» **REQUIRED WORK**: Find every line in the items below that contains the word "Click", and copy each one.

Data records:
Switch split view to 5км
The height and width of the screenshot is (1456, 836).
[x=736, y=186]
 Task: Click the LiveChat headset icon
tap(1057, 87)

» **WRITTEN RESPONSE**:
 Task: Click the LiveChat headset icon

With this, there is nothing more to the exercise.